*Data records*
○ ○ ○ ○ ○ ○ ○

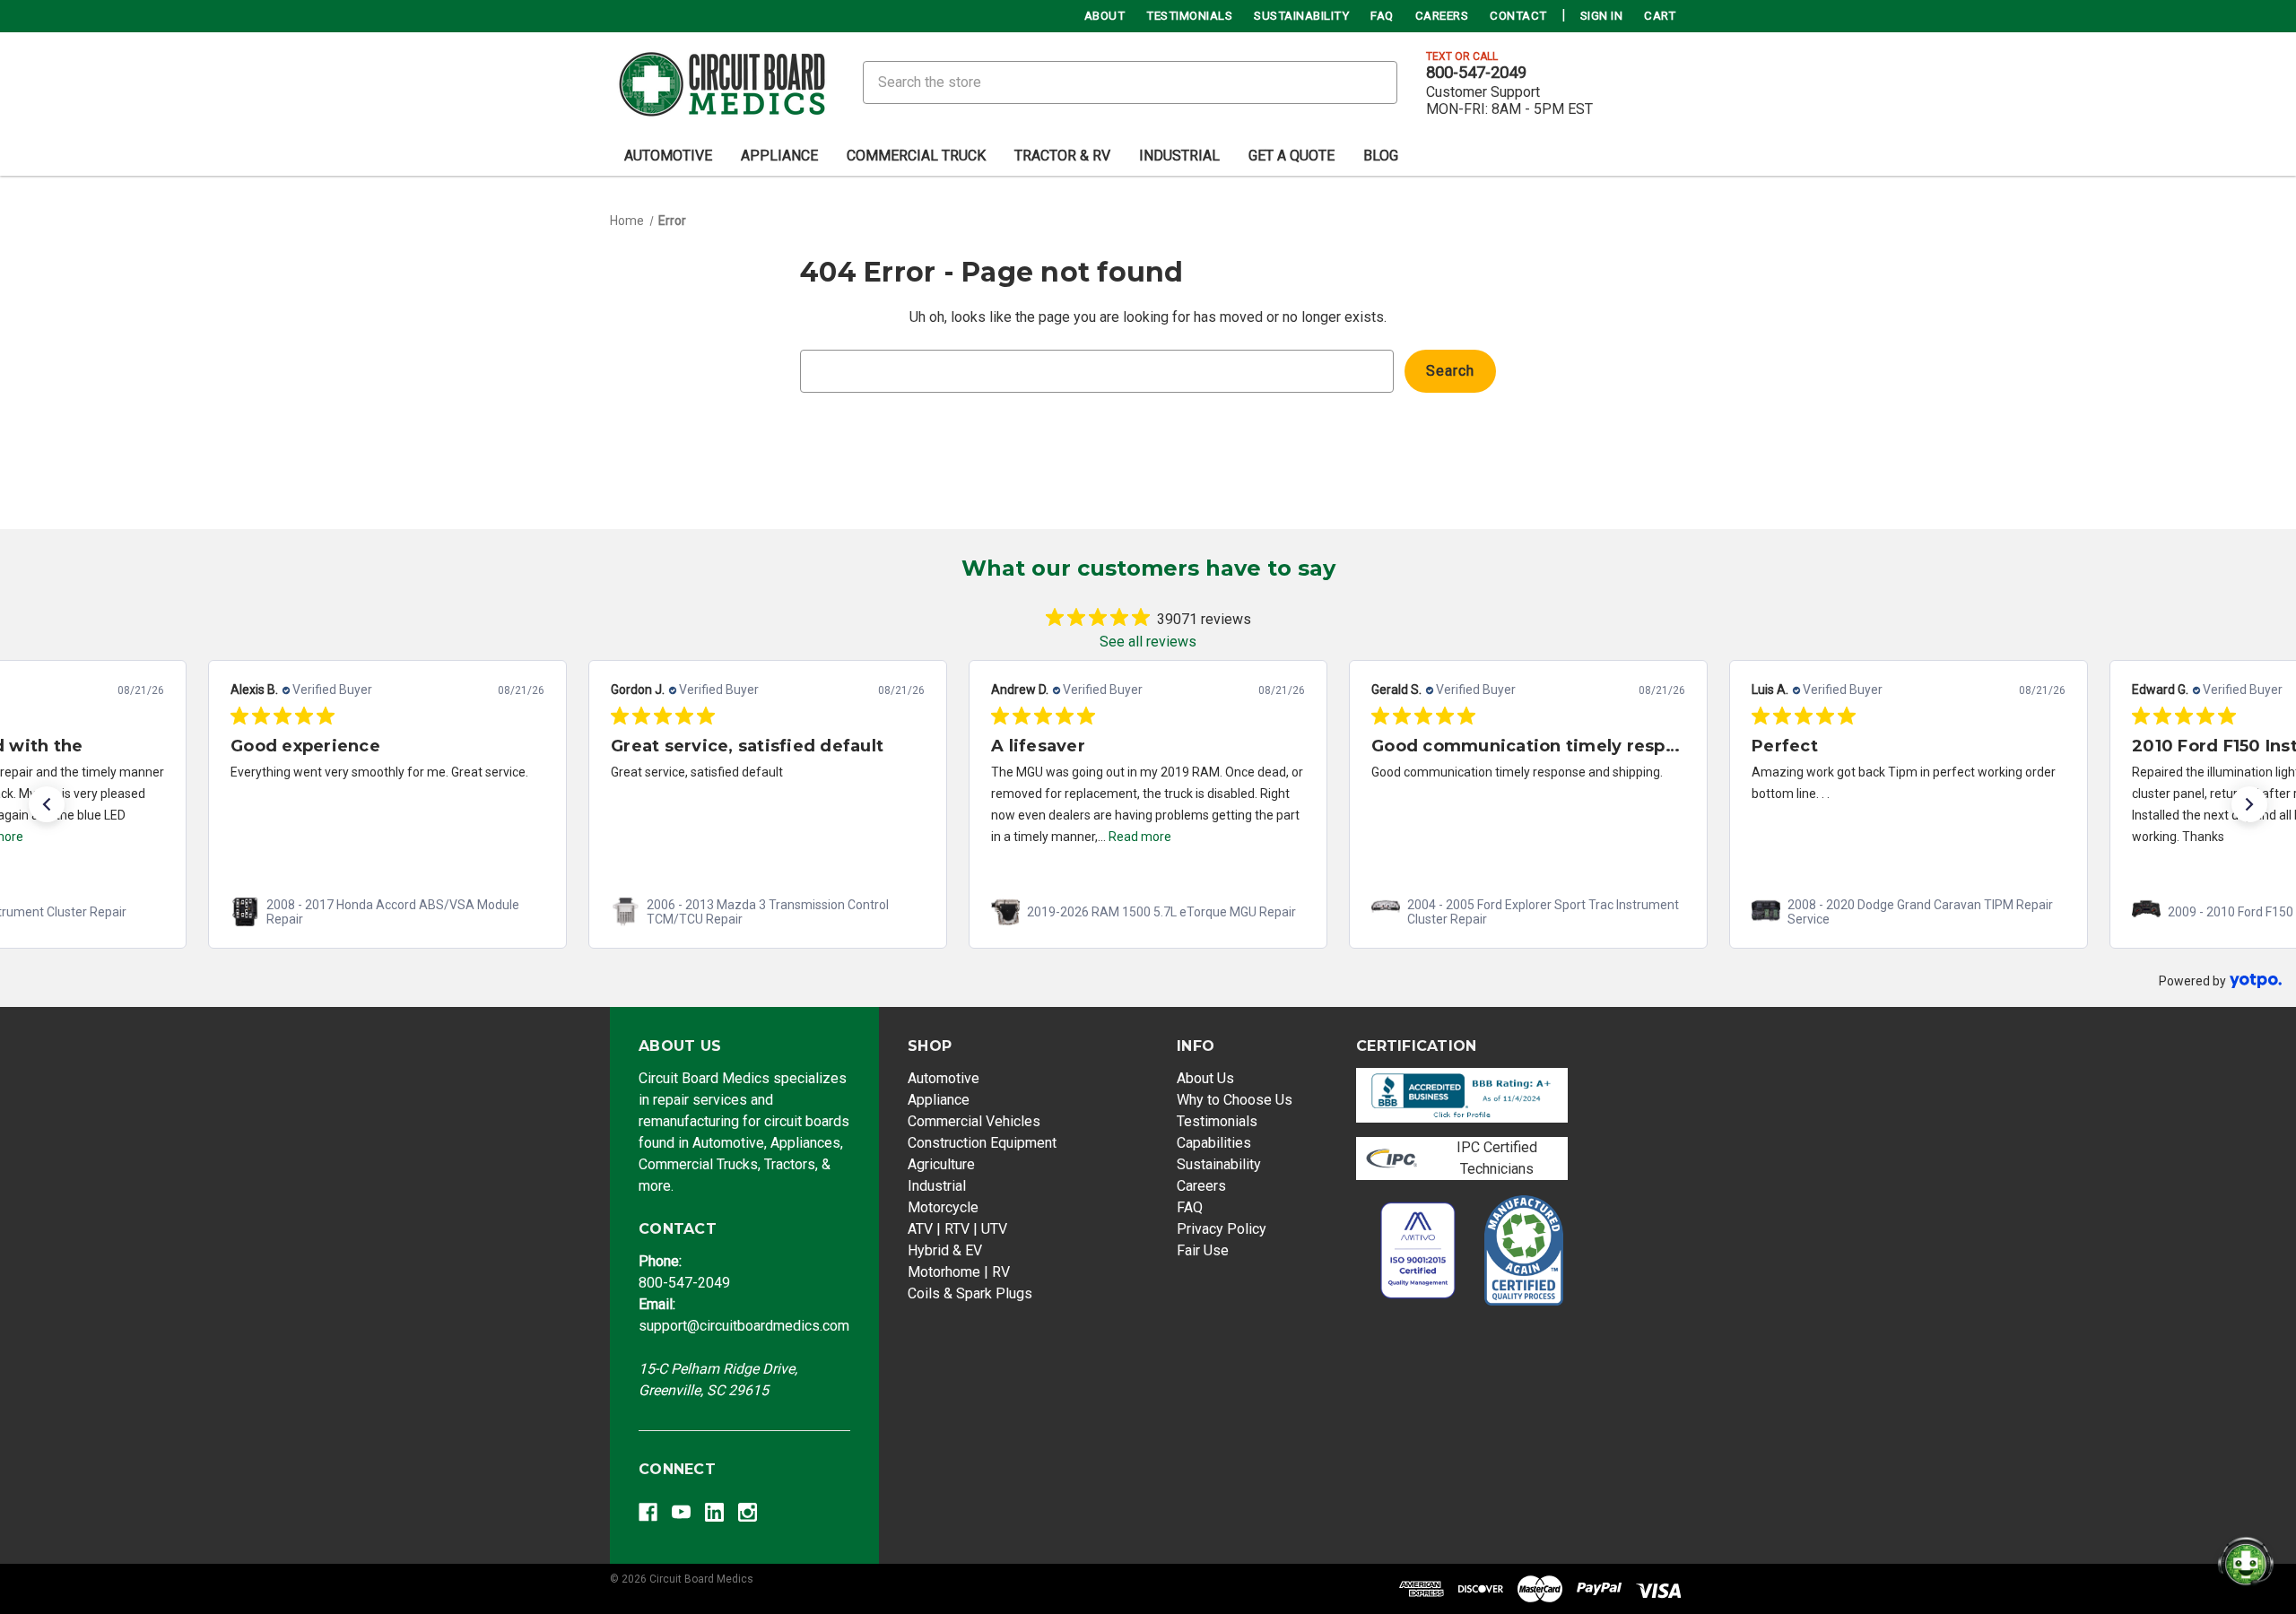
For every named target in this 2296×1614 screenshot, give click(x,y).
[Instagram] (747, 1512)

○ ○ ○ ○ ○ ○ ○

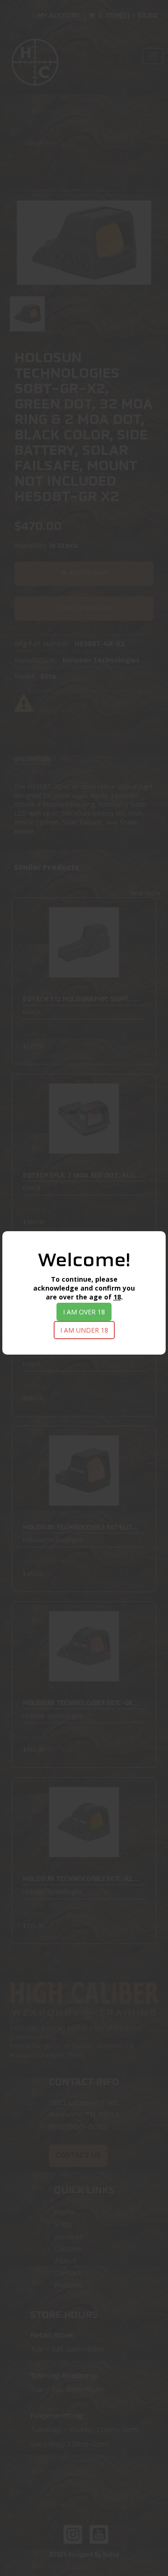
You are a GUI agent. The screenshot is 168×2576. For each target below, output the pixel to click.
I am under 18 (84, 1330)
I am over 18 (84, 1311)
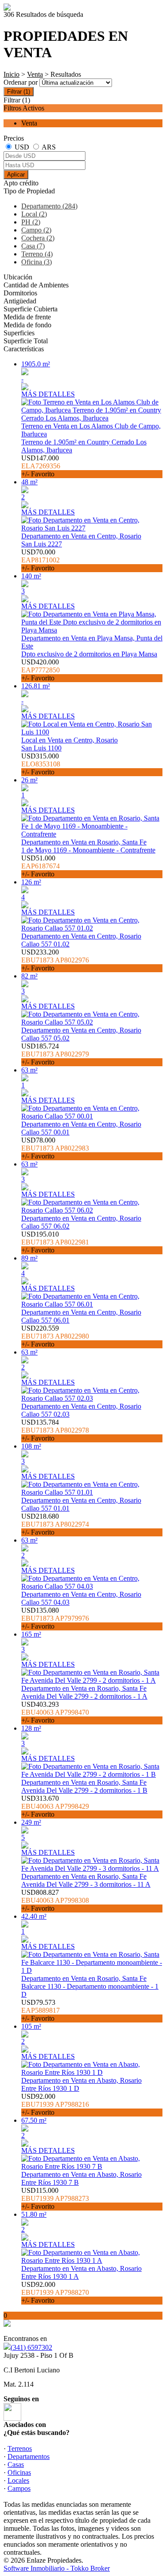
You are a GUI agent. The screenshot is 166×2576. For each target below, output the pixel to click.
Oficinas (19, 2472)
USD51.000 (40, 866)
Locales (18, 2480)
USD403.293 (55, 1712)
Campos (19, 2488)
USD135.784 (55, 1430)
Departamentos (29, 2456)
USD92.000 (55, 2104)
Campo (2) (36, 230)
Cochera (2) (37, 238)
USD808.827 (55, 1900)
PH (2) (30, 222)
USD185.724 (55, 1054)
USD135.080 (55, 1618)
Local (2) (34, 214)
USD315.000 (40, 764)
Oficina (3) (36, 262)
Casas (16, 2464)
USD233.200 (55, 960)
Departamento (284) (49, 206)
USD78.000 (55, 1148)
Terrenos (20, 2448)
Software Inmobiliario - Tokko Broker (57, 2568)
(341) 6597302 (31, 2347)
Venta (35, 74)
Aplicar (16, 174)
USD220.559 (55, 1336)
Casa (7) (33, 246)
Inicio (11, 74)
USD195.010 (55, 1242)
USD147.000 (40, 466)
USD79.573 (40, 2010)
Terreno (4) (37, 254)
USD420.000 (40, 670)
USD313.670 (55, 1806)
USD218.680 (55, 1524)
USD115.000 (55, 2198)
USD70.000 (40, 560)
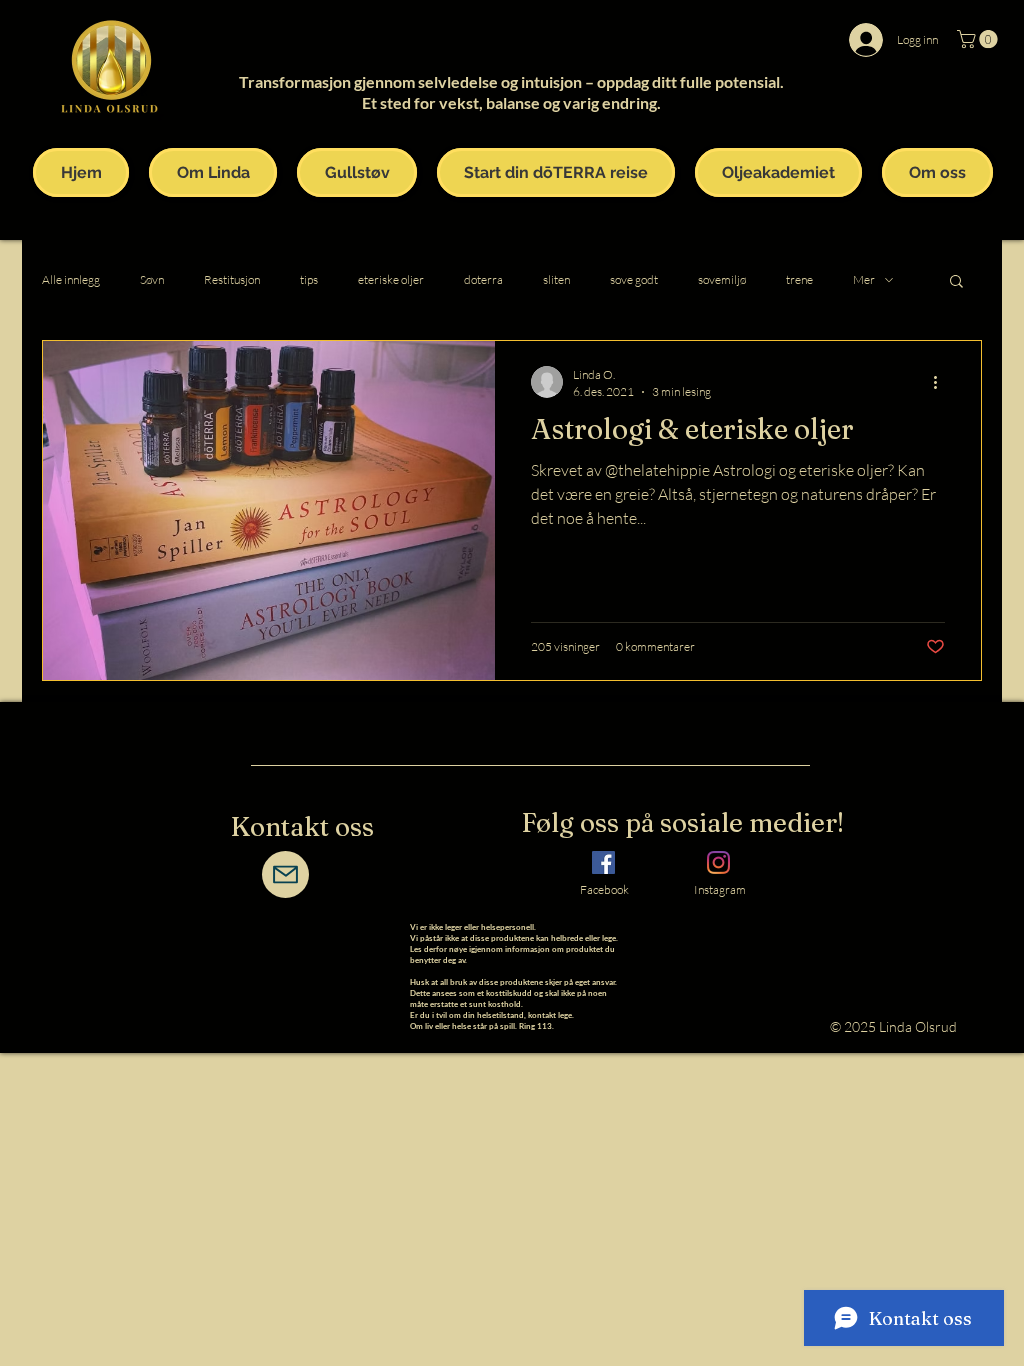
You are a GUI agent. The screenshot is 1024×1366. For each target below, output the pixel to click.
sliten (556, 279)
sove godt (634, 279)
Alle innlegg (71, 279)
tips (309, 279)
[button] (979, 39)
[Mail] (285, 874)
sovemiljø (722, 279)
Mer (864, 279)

○ ○ ○ ○ ○ ○ ○

*Problem requirements*
Both the line containing "USD79.573 (40, 2010)" and the line containing "tips (309, 279)" above belong in the output, as do the lines between them. Print them exactly, without pictures.

*Solution*
USD79.573 (40, 2010)
Terreno (4) (37, 254)
USD420.000 (40, 670)
USD313.670 (55, 1806)
USD218.680 (55, 1524)
USD115.000 (55, 2198)
USD70.000 (40, 560)
You are a GUI agent. The screenshot is 1024×1366. For each target below, output the pixel to click.
sliten (556, 279)
sove godt (634, 279)
Alle innlegg (71, 279)
tips (309, 279)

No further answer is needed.